In summary, the current research on microgrid energy optimization still faces the following challenges: First, there is a lack of effective uncertainty awareness mechanisms, making it difficult to address the uncertainty risks brought by the volatility and intermittency of renewable energy integration. Second, traditional DDPG algorithms suffer from poor convergence performance and unstable optimization processes in microgrid scenarios with uncertainty factors, which affect the algorithm optimization efficiency. Finally, traditional IGDT models and DDPG algorithms lack suitable feedback mechanisms and cannot dynamically adapt to environmental changes, thus impacting the accuracy and robustness of optimization results.

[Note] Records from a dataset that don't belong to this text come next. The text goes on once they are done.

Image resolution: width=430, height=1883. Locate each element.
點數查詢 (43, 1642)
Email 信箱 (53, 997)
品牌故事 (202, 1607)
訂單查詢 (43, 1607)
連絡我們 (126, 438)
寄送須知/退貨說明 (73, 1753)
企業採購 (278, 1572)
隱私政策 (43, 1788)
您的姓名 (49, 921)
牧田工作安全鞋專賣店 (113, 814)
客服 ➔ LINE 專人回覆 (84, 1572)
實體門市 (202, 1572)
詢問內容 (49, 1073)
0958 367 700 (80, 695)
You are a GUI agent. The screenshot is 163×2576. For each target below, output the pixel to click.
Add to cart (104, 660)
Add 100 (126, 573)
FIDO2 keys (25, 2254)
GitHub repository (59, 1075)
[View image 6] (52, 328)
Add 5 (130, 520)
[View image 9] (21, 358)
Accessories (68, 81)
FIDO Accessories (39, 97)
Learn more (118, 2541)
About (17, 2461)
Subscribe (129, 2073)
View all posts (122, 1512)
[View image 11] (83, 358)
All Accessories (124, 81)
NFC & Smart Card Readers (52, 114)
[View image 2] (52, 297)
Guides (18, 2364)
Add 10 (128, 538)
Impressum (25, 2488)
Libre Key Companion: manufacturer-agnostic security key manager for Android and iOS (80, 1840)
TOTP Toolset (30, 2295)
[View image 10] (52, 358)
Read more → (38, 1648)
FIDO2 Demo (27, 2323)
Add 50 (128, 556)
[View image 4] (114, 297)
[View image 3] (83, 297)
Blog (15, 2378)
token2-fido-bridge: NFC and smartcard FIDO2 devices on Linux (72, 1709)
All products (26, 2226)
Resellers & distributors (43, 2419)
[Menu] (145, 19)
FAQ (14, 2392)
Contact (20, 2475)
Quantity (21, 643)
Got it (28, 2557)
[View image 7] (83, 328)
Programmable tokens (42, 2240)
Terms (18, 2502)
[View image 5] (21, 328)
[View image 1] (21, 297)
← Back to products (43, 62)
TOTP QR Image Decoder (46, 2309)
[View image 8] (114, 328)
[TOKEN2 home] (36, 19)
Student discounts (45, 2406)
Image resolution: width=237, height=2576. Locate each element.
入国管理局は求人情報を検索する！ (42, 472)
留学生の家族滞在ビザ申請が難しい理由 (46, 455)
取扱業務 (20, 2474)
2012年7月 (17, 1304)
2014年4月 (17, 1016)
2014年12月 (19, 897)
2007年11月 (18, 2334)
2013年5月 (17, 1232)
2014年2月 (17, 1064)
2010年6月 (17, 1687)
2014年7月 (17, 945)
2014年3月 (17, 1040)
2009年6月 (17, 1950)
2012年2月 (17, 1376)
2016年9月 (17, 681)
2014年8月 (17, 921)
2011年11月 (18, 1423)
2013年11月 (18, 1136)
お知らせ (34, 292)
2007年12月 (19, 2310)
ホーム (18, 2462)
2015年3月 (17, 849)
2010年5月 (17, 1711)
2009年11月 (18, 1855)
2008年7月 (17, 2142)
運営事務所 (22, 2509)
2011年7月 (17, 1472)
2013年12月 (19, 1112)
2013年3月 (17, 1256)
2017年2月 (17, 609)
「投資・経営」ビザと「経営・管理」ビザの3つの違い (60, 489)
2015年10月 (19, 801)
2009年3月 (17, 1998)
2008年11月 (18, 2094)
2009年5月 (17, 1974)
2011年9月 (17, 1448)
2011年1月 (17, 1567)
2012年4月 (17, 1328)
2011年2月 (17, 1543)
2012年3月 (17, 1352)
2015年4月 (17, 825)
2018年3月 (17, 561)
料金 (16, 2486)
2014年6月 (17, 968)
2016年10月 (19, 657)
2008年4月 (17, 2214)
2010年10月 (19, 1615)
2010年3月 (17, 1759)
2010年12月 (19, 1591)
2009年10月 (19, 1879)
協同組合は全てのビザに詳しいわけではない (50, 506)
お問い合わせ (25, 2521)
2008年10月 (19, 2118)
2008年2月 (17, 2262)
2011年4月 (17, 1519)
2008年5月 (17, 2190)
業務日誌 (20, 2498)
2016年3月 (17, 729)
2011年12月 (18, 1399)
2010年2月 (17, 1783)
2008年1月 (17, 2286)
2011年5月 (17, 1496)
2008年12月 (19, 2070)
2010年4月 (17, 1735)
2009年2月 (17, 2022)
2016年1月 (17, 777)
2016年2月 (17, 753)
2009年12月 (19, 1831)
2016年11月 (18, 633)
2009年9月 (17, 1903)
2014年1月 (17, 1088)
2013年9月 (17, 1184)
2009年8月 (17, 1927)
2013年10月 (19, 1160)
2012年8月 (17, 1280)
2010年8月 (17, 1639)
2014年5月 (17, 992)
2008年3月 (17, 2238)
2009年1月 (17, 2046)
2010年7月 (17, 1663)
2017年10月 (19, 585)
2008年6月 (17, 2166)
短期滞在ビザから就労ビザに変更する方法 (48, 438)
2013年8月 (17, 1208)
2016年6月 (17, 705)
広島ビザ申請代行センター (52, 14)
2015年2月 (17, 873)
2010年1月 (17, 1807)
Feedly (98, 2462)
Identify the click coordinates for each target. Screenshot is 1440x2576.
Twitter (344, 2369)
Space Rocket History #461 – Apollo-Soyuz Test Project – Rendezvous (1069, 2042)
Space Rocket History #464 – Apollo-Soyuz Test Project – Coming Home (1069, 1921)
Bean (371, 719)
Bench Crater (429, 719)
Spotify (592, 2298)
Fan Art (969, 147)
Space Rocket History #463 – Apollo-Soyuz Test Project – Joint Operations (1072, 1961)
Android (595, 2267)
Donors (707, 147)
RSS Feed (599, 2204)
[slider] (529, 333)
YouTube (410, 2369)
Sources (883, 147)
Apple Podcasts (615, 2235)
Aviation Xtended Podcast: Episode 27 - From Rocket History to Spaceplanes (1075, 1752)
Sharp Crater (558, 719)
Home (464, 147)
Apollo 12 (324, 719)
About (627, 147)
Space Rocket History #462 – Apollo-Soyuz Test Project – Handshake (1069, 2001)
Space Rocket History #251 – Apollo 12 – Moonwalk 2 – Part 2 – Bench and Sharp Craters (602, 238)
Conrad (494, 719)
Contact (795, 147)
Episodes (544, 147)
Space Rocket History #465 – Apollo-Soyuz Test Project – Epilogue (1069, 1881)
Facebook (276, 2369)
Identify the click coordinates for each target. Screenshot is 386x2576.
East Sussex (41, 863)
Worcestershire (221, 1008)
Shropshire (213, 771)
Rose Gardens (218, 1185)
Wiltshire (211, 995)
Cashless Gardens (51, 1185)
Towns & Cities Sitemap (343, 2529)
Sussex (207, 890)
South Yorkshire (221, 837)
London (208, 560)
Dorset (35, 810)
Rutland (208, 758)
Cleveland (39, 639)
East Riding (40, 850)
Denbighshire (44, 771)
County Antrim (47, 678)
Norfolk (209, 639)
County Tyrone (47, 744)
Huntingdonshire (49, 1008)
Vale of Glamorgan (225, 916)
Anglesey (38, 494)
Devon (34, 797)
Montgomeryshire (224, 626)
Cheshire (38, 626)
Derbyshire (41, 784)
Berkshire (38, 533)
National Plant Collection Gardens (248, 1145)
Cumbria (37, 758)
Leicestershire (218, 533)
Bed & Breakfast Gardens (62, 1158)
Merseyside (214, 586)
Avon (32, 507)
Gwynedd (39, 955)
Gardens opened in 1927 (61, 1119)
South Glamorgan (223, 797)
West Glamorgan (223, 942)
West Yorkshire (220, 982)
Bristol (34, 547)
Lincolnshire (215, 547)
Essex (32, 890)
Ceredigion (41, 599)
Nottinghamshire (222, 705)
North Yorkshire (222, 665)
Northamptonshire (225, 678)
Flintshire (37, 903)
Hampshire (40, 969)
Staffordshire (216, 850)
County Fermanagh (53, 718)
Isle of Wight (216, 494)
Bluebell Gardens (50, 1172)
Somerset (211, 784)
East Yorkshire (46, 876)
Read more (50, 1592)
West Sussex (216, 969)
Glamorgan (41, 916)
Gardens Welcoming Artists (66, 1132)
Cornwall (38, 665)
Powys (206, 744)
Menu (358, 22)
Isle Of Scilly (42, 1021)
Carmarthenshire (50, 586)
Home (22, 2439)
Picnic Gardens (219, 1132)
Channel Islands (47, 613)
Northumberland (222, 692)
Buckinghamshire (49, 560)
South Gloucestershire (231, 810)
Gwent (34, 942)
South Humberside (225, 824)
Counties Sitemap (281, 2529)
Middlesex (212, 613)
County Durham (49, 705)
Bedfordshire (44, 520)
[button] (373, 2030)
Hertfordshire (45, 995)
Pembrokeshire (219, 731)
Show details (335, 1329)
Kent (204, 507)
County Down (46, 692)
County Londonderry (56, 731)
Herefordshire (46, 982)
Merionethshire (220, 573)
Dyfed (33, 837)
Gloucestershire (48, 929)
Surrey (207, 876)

To address the above challenges, this paper proposes an energy optimization strategy for microgrids based on uncertainty-aware DDPG. First, a microgrid revenue and cost model is constructed to reasonably model each microgrid entity and establish the energy management optimization problem aimed at maximizing the microgrid operation revenue. Next, a microgrid energy management algorithm based on uncertainty-aware DDPG is introduced, which designs the uncertainty awareness model using IGDT theory and addresses energy optimization strategies through the uncertainty-aware DDPG model. This method also introduces a bidirectional feedback collaborative optimization mechanism. The optimization step size of the DDPG model is forward-fed according to the uncertainty radius calculated by the IGDT model. In parallel, based on the DDPG optimization results, the risk-aversion coefficient of the IGDT model is adjusted through backward feedback, considering the current uncertainty state and historical performance data. This enhances the algorithm’s adaptability to dynamic, time-varying microgrid environments. Finally, simulation results are provided to validate the superiority and feasibility of the proposed method. The innovations of this work are as follows:

An uncertainty awareness model of renewable energy output based on IGDT is proposed, employing uncertainty intervals for decision optimization without relying on precise probability distribution assumptions. This enhances the robustness and stability of the microgrid for renewable energy volatility and other uncertainties.
A microgrid energy optimization algorithm based on uncertainty-aware DDPG is proposed. Through forward feedback of equivalent uncertainty radius, the optimization step size is adaptively adjusted. When the environment uncertainty is high, the step size is reduced to improve stability, while under low uncertainty, the step size is increased to accelerate the decision-making process. This method better addresses external fluctuations and improves the economy, stability, and overall operation efficiency of the microgrid.
An IGDT risk-aversion coefficient adaptive adjustment method based on the backward feedback of DDPG optimization results is proposed. Based on the DDPG optimization results, this method adjusts the risk-aversion coefficient considering current uncertainty state and historical performance data. It increases the real-time decision-making and uncertainty-aware capabilities of the microgrid in complex environments, improving optimization efficiency while ensuring system stability.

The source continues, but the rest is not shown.